> **Consegne**:
[A] Elenca tutte le persone indicate per nome nell'articolo sulla Libia.
[B] Nell'articolo sulla Libia, riscrivi come elenco puntato il paragrafo che inizia con "Roma, 13 mag 2019", mantenendo i fatti principali.
[C] Prosegui l'articolo sulla Libia dal punto in cui si interrompe.

> **Estratto del documento**:
************

LIBIA

 
 

Libia: esperto Usa Toperich a “Nova”, ecco perché Haftar non può vincere

Roma, 13 mag 2019 15:00 - (Agenzia Nova) - Il generale Khalifa Haftar, comandante dell’autoproclamato Esercito nazionale libico (Lna) e uomo forte della Cirenaica, ha definitivamente “gettato la maschera” per imporsi in Libia come un “nuovo Gheddafi”, ma ha iniziato una guerra che “non può vincere”. Lo afferma ad “Agenzia Nova” Sasha Toperich, vicepresidente esecutivo del think tank Transatlantic Leadership Network di Washington, già direttore dell’iniziativa per le relazioni del Bacino mediterraneo, il Medio Oriente e il Golfo presso la Scuola di studi internazionali avanzati alla Johns Hopkins University di Washington DC. Toperich ha completato una visita di una settimana a Tripoli e Misurata, dove ha incontrato, tra gli altri, il ministro dell’Interno del Governo di accordo nazionale (Gna). I cittadini di Tripoli “proseguono la loro vita quotidiana, ma la paura e l’ansia fanno a sfondo” per via degli scontri in corso dal 4 aprile tra le forze dell’Lna e i gruppi che difendono il Gna: “Ora è il mese del Ramadan (il digiuno islamico), quindi la dinamica della vita è diversa dal solito. Ci sono state alcune notti tranquille, in altre ho potuto sentire le detonazioni e i colpi di arma da fuoco a distanza”, racconta l’esperto statunitense di origini bosniache formatosi a Gerusalemme.

************

> **Materiale fornito**:

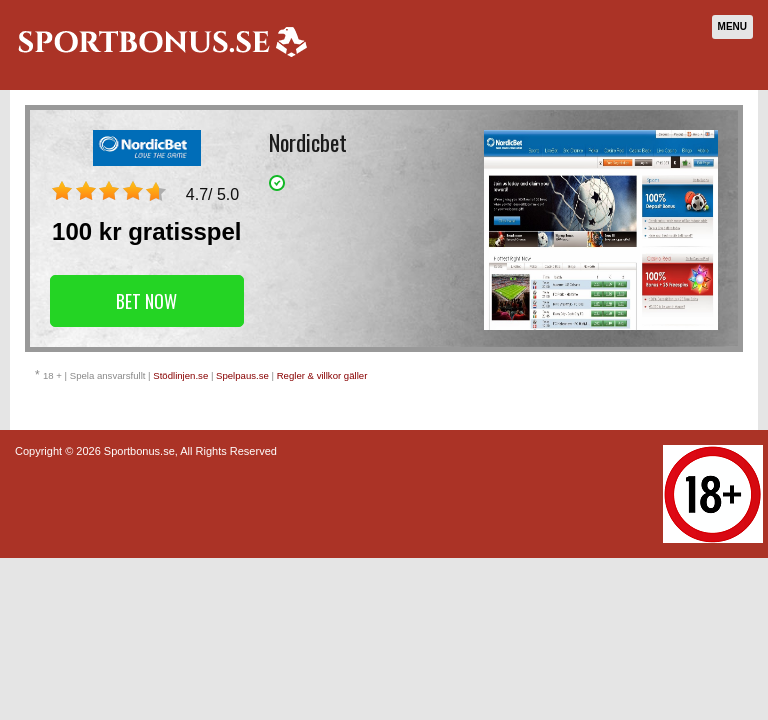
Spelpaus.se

************

> **Soluzioni**:
[A]
- Khalifa Haftar
- Sasha Toperich
- Gheddafi

[B]
- Secondo Sasha Toperich, il generale Khalifa Haftar, comandante dell'Esercito nazionale libico (Lna) e uomo forte della Cirenaica, vuole imporsi come "nuovo Gheddafi", ma ha iniziato una guerra che "non può vincere".
- Toperich è vicepresidente esecutivo del think tank Transatlantic Leadership Network di Washington. In passato ha diretto un'iniziativa sul Mediterraneo, il Medio Oriente e il Golfo alla Johns Hopkins University.
- Ha passato una settimana a Tripoli e Misurata e ha incontrato, tra gli altri, il ministro dell'Interno del Governo di accordo nazionale (Gna).
- A Tripoli la vita quotidiana va avanti, ma con paura e ansia per gli scontri tra Lna e forze del Gna, in corso dal 4 aprile.
- Durante il Ramadan alcune notti sono state tranquille. In altre si sentivano da lontano esplosioni e spari.

[C]
I combattimenti, afferma Toperich, riprendono in genere nel primo pomeriggio: “Ho visitato Ain Aziziya (quartiere della periferia meridionale di Tripoli), area presa prima da Haftar nel suo attacco a Tripoli, ma le forze governative hanno ricacciato. A distanza si vedeva molto fumo, probabilmente causato da un attacco aereo o da un drone. I soldati sono determinati a respingere le forze di Haftar ad ogni costo. Il morale è alto”. A Tripoli domina un senso di rabbia perché, secondo Toperich, Haftar ha rinnegato un “accordo molto equo” raggiunto con il presidente del Consiglio presidenziale libico, Fayez al Sarraj, ad Abu Dhabi lo scorso mese di febbraio scorso. “Ora è definitivamente chiaro che Haftar vuole il pieno potere e controllo del paese. Ma ha sottovalutato la forza di tutte le frazioni politiche di Tripoli e di Misurata che si sono unite per respingere il suo attacco. I calcoli secondo cui Misurata non si sarebbe unita per difendere Tripoli si sono rivelati semplicemente sbagliati”, spiega ancora il vicepresidente del think tank con sede a Washington. I leader di Misurata, sede delle agguerrite milizie che hanno sconfitto lo Stato islamico a Sirte, temono un attacco diretto contro la loro “città-Stato” nel caso in cui Tripoli dovesse cadere.

“Accettando l'accordo ad Abu Dhabi e rifiutandolo, lanciando un attacco in piena regola su Tripoli, Haftar ha gettato la maschera. Vuole essere un ‘nuovo Gheddafi’. I libici guardano in televisione l'ordine di Haftar di non lasciare superstiti sul campo di battaglia e di non prendere prigionieri di guerra, né feriti. Questo è davvero terrificante”, aggiunge Toperich, denunciando inoltre la “censura” presente in Cirenaica, la regione della Libia orientale dominata da Haftar. “Ho incontrato i deputati della Camera dei rappresentanti dell'est che ora formavano un nuovo parlamento a Tripoli. Ho incontrato anche diverse persone di Bengasi. Non voglio fare dichiarazioni senza essere stato sul terreno a Bengasi o Tobruk, eppure mi hanno riferito che nell’est c’è una censura al 100 per cento. Finisci nei guai se parli male dell’attacco di Haftar a Tripoli”, afferma ancora Toperich.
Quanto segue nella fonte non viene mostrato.